O general da reserva Augusto Heleno, ex-ministro-chefe do Gabinete de Segurança Institucional (GSI) durante o governo de Jair Bolsonaro, declarou conviver com a doença de Alzheimer desde 2018 durante o exame de corpo de delito realizado nesta terça-feira (25) após sua prisão. Heleno, de 78 anos, foi detido pelo Exército e pela Polícia Federal (PF) em razão da condenação a 21 anos de prisão por sua participação na trama golpista.
📝 Condição de Saúde e Relato Médico
O general foi preso após o Supremo Tribunal Federal (STF) declarar o trânsito em julgado de sua condenação, o que significa que não cabem mais recursos e a pena deve começar a ser cumprida.
- Declaração: No registro médico do exame de corpo de delito, Heleno relatou ser portador de “Demência de Alzheimer em evolução desde 2018, com perda de memória recente importante“.
- Outras Condições: O documento também registra que o general apresenta prisão de ventre e hipertensão, sendo tratado com polifarmácia (uso de múltiplos medicamentos).
- Estado Aparente: É importante notar que, segundo algumas fontes, o relatório médico inicial da equipe do Exército indicou que Heleno estava “alerta, colaborativo e em bom estado geral,” e que não houve uma comprovação imediata do diagnóstico de demência no momento do exame.

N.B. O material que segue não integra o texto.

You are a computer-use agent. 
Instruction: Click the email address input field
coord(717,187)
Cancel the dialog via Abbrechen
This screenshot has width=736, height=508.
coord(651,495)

A declaração da doença foi feita pelo próprio condenado.
🏛️ Contexto da Prisão e Condenação
A prisão do general Heleno faz parte da execução das penas de líderes condenados pelo STF por integrarem uma organização criminosa que buscava anular o resultado das eleições presidenciais de 2022 e manter o ex-presidente Jair Bolsonaro no poder.
- Condenação: Heleno foi sentenciado a 21 anos de reclusão por envolvimento no que a Justiça classificou como o “núcleo crucial” da tentativa de golpe de Estado.
- Local de Detenção: Por ser militar da reserva, o general foi encaminhado para a detenção no Comando Militar do Planalto, em Brasília, em uma ala destinada a presos com prerrogativas.
⚖️ Debate e Implicações Legais
A declaração de uma doença neurodegenerativa como o Alzheimer, especialmente com a alegação de que a condição se manifesta desde 2018, levanta imediatamente questionamentos sobre a capacidade de Heleno de cumprir a pena e a sua lucidez durante o período em que atuou como ministro do GSI (2019 a 2022).
- Questionamentos: A manifestação da doença neste momento, após a condenação se tornar definitiva, gerou um debate público sobre a coerência da declaração com sua atuação política pública durante os anos de governo, quando Heleno demonstrou intensa atividade e engajamento.
- Próximos Passos: O diagnóstico de Alzheimer, se comprovado por laudos e exames complementares, pode ser usado pela defesa como argumento para solicitar medidas humanitárias ou o cumprimento da pena em regime domiciliar, conforme previsto na legislação penal para casos de presos com doenças graves que necessitem de cuidados especiais e contínuos.